» Problem requirements:
The records under this task must be duplicated exactly.

» Entries shown:
((

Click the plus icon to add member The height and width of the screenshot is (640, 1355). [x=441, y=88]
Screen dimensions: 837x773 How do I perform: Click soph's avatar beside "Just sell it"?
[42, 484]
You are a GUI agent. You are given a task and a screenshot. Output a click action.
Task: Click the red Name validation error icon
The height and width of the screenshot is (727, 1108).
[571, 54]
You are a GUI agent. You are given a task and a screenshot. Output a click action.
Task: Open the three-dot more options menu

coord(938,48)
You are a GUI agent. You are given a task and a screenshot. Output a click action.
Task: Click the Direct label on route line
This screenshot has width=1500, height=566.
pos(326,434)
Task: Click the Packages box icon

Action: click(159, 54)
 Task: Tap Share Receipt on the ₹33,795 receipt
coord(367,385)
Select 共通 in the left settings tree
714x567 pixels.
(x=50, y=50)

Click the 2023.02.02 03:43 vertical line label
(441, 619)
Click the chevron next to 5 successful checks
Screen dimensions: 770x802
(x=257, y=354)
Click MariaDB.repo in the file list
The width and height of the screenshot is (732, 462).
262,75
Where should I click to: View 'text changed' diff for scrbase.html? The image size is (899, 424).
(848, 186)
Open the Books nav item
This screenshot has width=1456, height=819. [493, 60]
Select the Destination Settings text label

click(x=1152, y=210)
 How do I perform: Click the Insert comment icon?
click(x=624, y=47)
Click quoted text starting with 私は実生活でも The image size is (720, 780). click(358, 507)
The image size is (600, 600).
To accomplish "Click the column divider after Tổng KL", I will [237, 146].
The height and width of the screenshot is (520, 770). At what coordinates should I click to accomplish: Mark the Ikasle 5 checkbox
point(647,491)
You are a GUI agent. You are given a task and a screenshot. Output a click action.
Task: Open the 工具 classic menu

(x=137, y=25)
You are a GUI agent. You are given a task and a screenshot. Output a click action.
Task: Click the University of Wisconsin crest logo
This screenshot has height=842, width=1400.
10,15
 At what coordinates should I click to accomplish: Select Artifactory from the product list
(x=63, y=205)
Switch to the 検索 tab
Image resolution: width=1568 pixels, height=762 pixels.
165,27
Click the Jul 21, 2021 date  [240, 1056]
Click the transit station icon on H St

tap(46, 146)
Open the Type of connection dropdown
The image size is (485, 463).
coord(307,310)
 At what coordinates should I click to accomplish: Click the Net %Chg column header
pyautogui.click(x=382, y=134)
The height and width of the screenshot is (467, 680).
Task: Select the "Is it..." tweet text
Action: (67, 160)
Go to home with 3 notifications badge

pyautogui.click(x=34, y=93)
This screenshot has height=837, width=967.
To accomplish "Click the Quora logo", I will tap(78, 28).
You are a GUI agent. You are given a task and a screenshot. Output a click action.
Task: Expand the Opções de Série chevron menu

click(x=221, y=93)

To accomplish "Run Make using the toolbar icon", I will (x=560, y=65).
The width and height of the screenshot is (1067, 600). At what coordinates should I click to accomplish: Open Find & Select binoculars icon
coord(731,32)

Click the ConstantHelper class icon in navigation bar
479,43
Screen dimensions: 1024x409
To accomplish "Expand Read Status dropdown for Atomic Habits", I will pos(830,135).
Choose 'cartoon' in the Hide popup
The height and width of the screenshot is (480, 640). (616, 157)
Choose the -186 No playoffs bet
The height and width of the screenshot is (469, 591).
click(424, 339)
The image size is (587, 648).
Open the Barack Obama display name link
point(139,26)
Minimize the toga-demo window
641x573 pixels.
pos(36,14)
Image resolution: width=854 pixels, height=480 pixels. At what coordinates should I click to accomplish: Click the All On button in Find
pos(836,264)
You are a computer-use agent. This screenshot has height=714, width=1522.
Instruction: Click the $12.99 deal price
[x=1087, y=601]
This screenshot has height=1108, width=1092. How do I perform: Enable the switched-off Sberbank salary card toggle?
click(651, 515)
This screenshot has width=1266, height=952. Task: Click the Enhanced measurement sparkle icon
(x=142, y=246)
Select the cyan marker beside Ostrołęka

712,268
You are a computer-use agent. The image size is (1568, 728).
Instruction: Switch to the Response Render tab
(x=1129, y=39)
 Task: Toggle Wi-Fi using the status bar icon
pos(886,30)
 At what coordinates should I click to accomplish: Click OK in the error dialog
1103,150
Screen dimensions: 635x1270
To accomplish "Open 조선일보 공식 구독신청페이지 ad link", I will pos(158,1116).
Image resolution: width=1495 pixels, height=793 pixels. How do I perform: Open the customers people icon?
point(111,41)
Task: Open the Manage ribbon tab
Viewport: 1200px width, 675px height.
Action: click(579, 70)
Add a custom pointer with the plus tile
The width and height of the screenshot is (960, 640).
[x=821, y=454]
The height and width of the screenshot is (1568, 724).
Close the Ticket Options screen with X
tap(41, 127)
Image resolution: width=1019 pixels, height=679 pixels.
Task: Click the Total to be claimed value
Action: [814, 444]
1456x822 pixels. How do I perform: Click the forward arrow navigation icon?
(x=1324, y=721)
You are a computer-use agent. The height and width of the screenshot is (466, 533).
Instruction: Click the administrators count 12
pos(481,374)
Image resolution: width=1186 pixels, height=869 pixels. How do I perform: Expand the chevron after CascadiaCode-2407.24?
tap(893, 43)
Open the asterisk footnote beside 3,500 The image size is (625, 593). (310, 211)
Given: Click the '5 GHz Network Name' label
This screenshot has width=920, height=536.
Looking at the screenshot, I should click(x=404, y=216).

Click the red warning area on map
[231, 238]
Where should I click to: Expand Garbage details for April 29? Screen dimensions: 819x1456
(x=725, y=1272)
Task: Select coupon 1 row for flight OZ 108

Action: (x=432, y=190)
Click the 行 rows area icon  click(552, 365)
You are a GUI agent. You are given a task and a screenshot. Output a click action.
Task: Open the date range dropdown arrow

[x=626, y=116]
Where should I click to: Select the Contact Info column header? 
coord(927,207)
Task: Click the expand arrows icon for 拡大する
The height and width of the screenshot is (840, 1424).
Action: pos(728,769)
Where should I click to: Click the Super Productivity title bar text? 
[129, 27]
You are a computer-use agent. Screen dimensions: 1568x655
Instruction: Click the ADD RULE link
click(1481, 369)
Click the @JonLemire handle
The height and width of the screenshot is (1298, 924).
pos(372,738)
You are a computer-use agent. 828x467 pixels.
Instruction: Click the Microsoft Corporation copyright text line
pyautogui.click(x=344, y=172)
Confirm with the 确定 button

))

» Answer box:
Click the plus icon to add member The height and width of the screenshot is (640, 1355). [x=441, y=88]
Screen dimensions: 837x773 How do I perform: Click soph's avatar beside "Just sell it"?
[42, 484]
You are a GUI agent. You are given a task and a screenshot. Output a click action.
Task: Click the red Name validation error icon
The height and width of the screenshot is (727, 1108).
[571, 54]
You are a GUI agent. You are given a task and a screenshot. Output a click action.
Task: Open the three-dot more options menu

coord(938,48)
You are a GUI agent. You are given a task and a screenshot. Output a click action.
Task: Click the Direct label on route line
This screenshot has width=1500, height=566.
pos(326,434)
Task: Click the Packages box icon

Action: click(159, 54)
 Task: Tap Share Receipt on the ₹33,795 receipt
coord(367,385)
Select 共通 in the left settings tree
714x567 pixels.
(x=50, y=50)

Click the 2023.02.02 03:43 vertical line label
(441, 619)
Click the chevron next to 5 successful checks
Screen dimensions: 770x802
(x=257, y=354)
Click MariaDB.repo in the file list
The width and height of the screenshot is (732, 462).
262,75
Where should I click to: View 'text changed' diff for scrbase.html? The image size is (899, 424).
(848, 186)
Open the Books nav item
This screenshot has width=1456, height=819. [493, 60]
Select the Destination Settings text label

click(x=1152, y=210)
 How do I perform: Click the Insert comment icon?
click(x=624, y=47)
Click quoted text starting with 私は実生活でも The image size is (720, 780). click(358, 507)
The image size is (600, 600).
To accomplish "Click the column divider after Tổng KL", I will [237, 146].
The height and width of the screenshot is (520, 770). At what coordinates should I click to accomplish: Mark the Ikasle 5 checkbox
point(647,491)
You are a GUI agent. You are given a task and a screenshot. Output a click action.
Task: Open the 工具 classic menu

(x=137, y=25)
You are a GUI agent. You are given a task and a screenshot. Output a click action.
Task: Click the University of Wisconsin crest logo
This screenshot has height=842, width=1400.
10,15
 At what coordinates should I click to accomplish: Select Artifactory from the product list
(x=63, y=205)
Switch to the 検索 tab
Image resolution: width=1568 pixels, height=762 pixels.
165,27
Click the Jul 21, 2021 date  [240, 1056]
Click the transit station icon on H St

tap(46, 146)
Open the Type of connection dropdown
The image size is (485, 463).
coord(307,310)
 At what coordinates should I click to accomplish: Click the Net %Chg column header
pyautogui.click(x=382, y=134)
The height and width of the screenshot is (467, 680).
Task: Select the "Is it..." tweet text
Action: (67, 160)
Go to home with 3 notifications badge

pyautogui.click(x=34, y=93)
This screenshot has height=837, width=967.
To accomplish "Click the Quora logo", I will tap(78, 28).
You are a GUI agent. You are given a task and a screenshot. Output a click action.
Task: Expand the Opções de Série chevron menu

click(x=221, y=93)

To accomplish "Run Make using the toolbar icon", I will (x=560, y=65).
The width and height of the screenshot is (1067, 600). At what coordinates should I click to accomplish: Open Find & Select binoculars icon
coord(731,32)

Click the ConstantHelper class icon in navigation bar
479,43
Screen dimensions: 1024x409
To accomplish "Expand Read Status dropdown for Atomic Habits", I will pos(830,135).
Choose 'cartoon' in the Hide popup
The height and width of the screenshot is (480, 640). (616, 157)
Choose the -186 No playoffs bet
The height and width of the screenshot is (469, 591).
click(424, 339)
The image size is (587, 648).
Open the Barack Obama display name link
point(139,26)
Minimize the toga-demo window
641x573 pixels.
pos(36,14)
Image resolution: width=854 pixels, height=480 pixels. At what coordinates should I click to accomplish: Click the All On button in Find
pos(836,264)
You are a computer-use agent. This screenshot has height=714, width=1522.
Instruction: Click the $12.99 deal price
[x=1087, y=601]
This screenshot has height=1108, width=1092. How do I perform: Enable the switched-off Sberbank salary card toggle?
click(651, 515)
This screenshot has width=1266, height=952. Task: Click the Enhanced measurement sparkle icon
(x=142, y=246)
Select the cyan marker beside Ostrołęka

712,268
You are a computer-use agent. The image size is (1568, 728).
Instruction: Switch to the Response Render tab
(x=1129, y=39)
 Task: Toggle Wi-Fi using the status bar icon
pos(886,30)
 At what coordinates should I click to accomplish: Click OK in the error dialog
1103,150
Screen dimensions: 635x1270
To accomplish "Open 조선일보 공식 구독신청페이지 ad link", I will pos(158,1116).
Image resolution: width=1495 pixels, height=793 pixels. How do I perform: Open the customers people icon?
point(111,41)
Task: Open the Manage ribbon tab
Viewport: 1200px width, 675px height.
Action: click(579, 70)
Add a custom pointer with the plus tile
The width and height of the screenshot is (960, 640).
[x=821, y=454]
The height and width of the screenshot is (1568, 724).
Close the Ticket Options screen with X
tap(41, 127)
Image resolution: width=1019 pixels, height=679 pixels.
Task: Click the Total to be claimed value
Action: [814, 444]
1456x822 pixels. How do I perform: Click the forward arrow navigation icon?
(x=1324, y=721)
You are a computer-use agent. The height and width of the screenshot is (466, 533).
Instruction: Click the administrators count 12
pos(481,374)
Image resolution: width=1186 pixels, height=869 pixels. How do I perform: Expand the chevron after CascadiaCode-2407.24?
tap(893, 43)
Open the asterisk footnote beside 3,500 The image size is (625, 593). (310, 211)
Given: Click the '5 GHz Network Name' label
This screenshot has width=920, height=536.
Looking at the screenshot, I should click(x=404, y=216).

Click the red warning area on map
[231, 238]
Where should I click to: Expand Garbage details for April 29? Screen dimensions: 819x1456
(x=725, y=1272)
Task: Select coupon 1 row for flight OZ 108

Action: (x=432, y=190)
Click the 行 rows area icon  click(552, 365)
You are a GUI agent. You are given a task and a screenshot. Output a click action.
Task: Open the date range dropdown arrow

[x=626, y=116]
Where should I click to: Select the Contact Info column header? 
coord(927,207)
Task: Click the expand arrows icon for 拡大する
The height and width of the screenshot is (840, 1424).
Action: pos(728,769)
Where should I click to: Click the Super Productivity title bar text? 
[129, 27]
You are a computer-use agent. Screen dimensions: 1568x655
Instruction: Click the ADD RULE link
click(1481, 369)
Click the @JonLemire handle
The height and width of the screenshot is (1298, 924).
pos(372,738)
You are a computer-use agent. 828x467 pixels.
Instruction: Click the Microsoft Corporation copyright text line
pyautogui.click(x=344, y=172)
Confirm with the 确定 button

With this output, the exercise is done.